Jan-Lennard Struff became the first lucky loser to reach an ATP Masters 1000 final on Friday when he moved past qualifier Aslan Karatsev 4-6, 6-3, 6-4 at the Mutua Madrid Open.
Last week, Karatsev defeated Struff in the final round of qualifying to advance to the main draw. Ten days on and the players were competing in their first ATP Masters 1000 semi-final after earning a series of stunning wins in the Spanish capital.
In front of a packed Manolo Santana Stadium, Struff gained revenge to reach his first ATP Masters 1000 final and move to within one win of his first title. After struggling to deal with Karatsev’s pace in the first set, the German readjusted and produced a clean-hitting and aggressive display in the second and third sets to blast a tiring Karatsev off court. The 33-year-old struck 37 winners and broke the qualifier’s serve three times to advance to his second tour-level championship match.
“It is amazing,” Struff said. “I didn’t think about this. I played one final before in Munich  but there was no crowd because of Covid. Now I am here and [there is] an amazing crowd. I think on Sunday it will also be a very good crowd. I am very happy to reach a final and very happy with the win.”
With his two-hour, 18-minute victory, Struff has climbed to No. 28 in the Pepperstone ATP Live Rankings. The German, who reached a previous career-high No. 29 in August 2020, will play for his first tour-level title when he faces defending champion Carlos Alcaraz on Sunday.
“We played an amazing match at Wimbledon last year and I was very close to beating him but he pulled off unbelievable shots in the tie-break,” Struff said when looking ahead to the final against Alcaraz. “This is going to be different. This is in Spain, in Madrid. I think he is 20-0 on Spanish clay courts, so it is going to be very tough. I have to go for it otherwise I will have no chance. I will try my best to beat him and win my first title.”
Struff is aiming to become the second lucky loser to win an ATP Tour title this season after Soonwoo Kwon triumphed in Adelaide in January. The German, who upset Stefanos Tsitsipas in the quarter-finals, was the third lucky loser to reach the semi-finals at an ATP Masters 1000 event, joining Thomas Johansson in Toronto in 2004 and Lucas Pouille in Rome in 2016.
Karatsev, who reached the semi-finals as a qualifier at the Australian Open in 2021, was chasing his fourth tour-level trophy this weekend. Having dropped as low as No. 129 in the Pepperstone ATP Rankings on 17 April, he refound his best form in Madrid, defeating seeded players Botic van de Zandschulp, Alex de Minaur and Daniil Medvedev to become the second qualifier to reach the semi-finals in tournament history. He leaves the clay-court event at No. 51 in the Pepperstone ATP Live Rankings.

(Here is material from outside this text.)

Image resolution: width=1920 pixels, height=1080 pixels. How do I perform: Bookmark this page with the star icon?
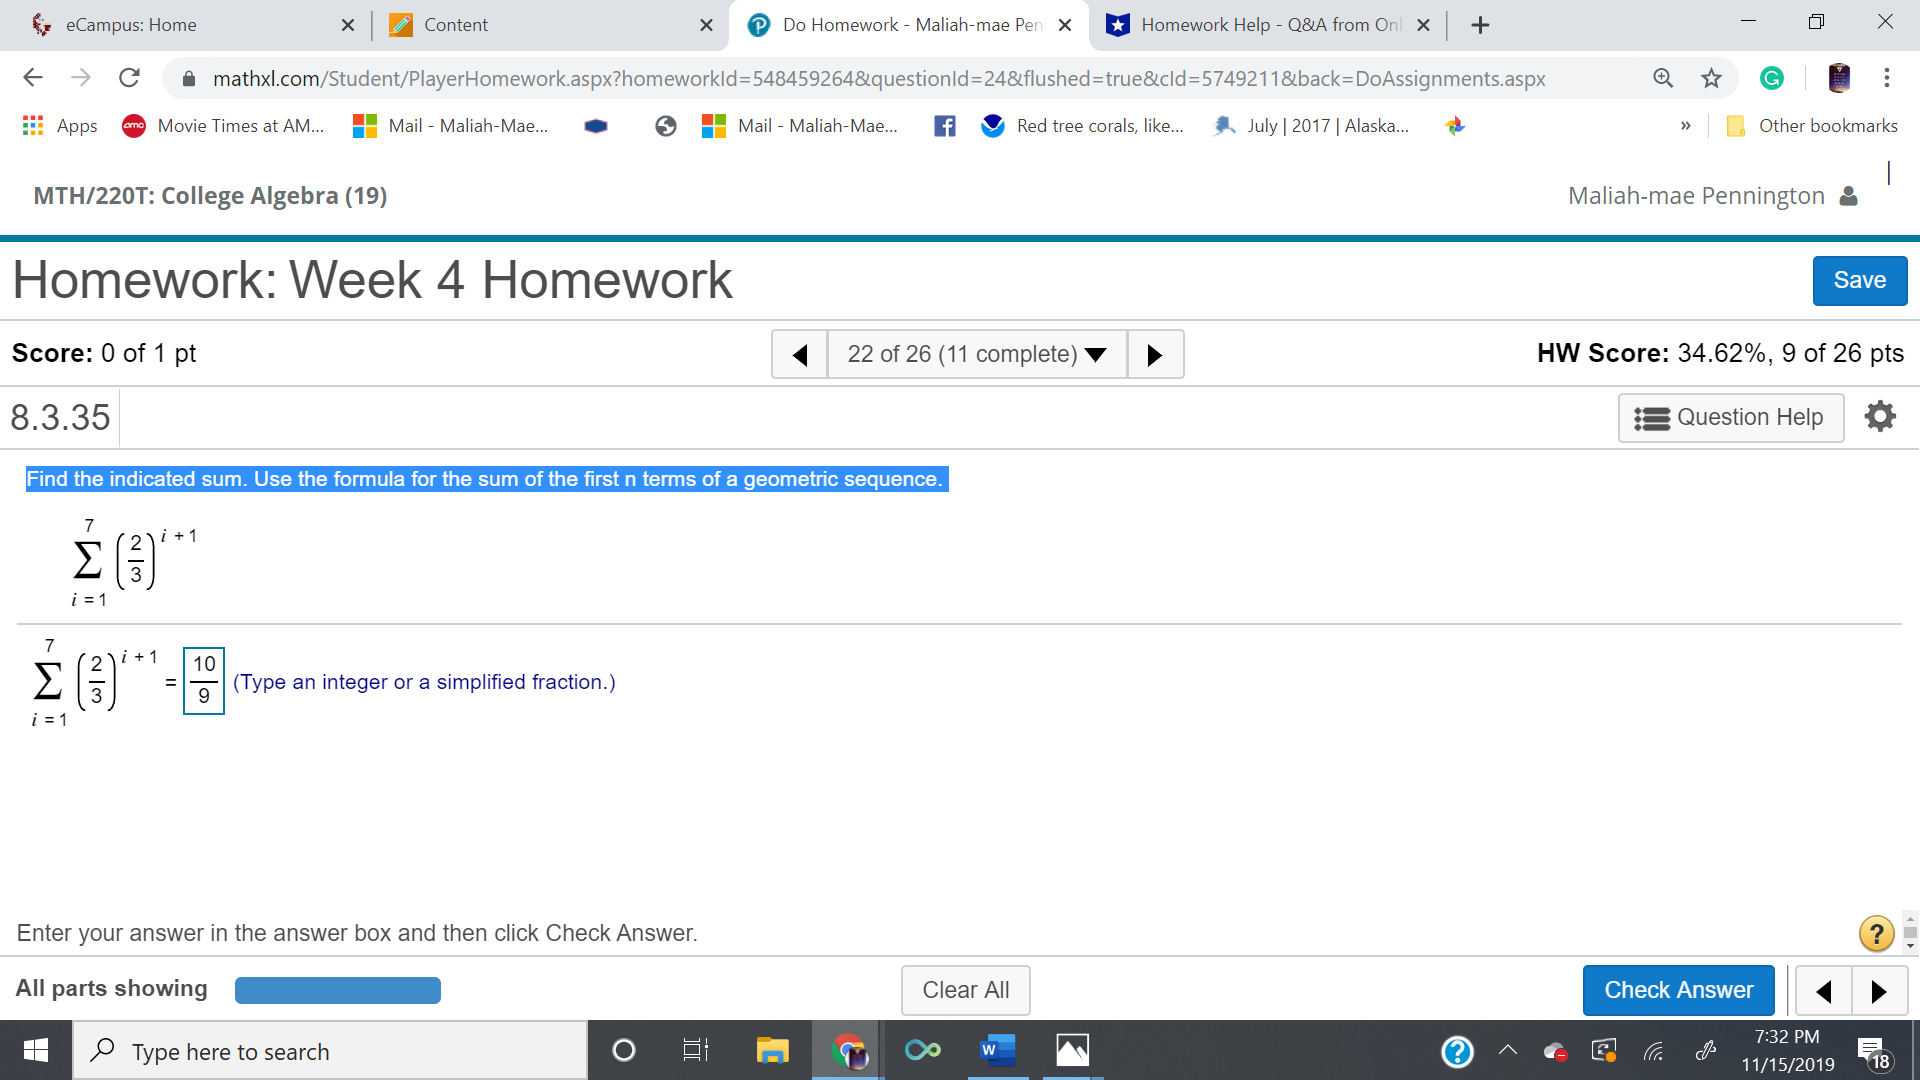tap(1710, 77)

After Struff raced into a 3-1 lead in the first set, he struggled to control his groundstrokes from the baseline in the fast conditions. Karatsev took the ball early on return to rush the big-serving German, ruthlessly moving forward to dispatch winners and move ahead.
Struff refused to go away at the start of the second set, though, and earned an early break. The German upped his intensity and his brand of ‘big-man tennis’ started to cause problems for Karatsev, with Struff winning 94 per cent (15/16) of his first-serve points to force a decider.
The 33-year-old, who advanced to the quarter-finals on clay in Monte-Carlo last month, continued to go after the ball in the third set. He looked the fresher of the two, grinding Karatsev down with his precise hitting to seal his 11th win of the season on his fifth match point.
“I feel Aslan had some issues at the end. Was struggling with his leg, which is very unfortunate so I wish him all the best,” Struff said. “For me it wasn’t that easy because I knew I had to put the ball in and be aggressive. I tried to get it done at 5/3. I managed to stay calm, served well and went for my shots.”
The German is up 18 spots to 13th in the Pepperstone ATP Live Race To Turin and will rise to 10th if he wins the title.
Did You Know?
This was the first time a qualifier and lucky loser were meeting in an ATP Tour semi-final since Rio de Janeiro in 2020, when qualifier Gianluca Mager beat lucky loser Attila Balazs 7-6(4) 4-6 7-6(2).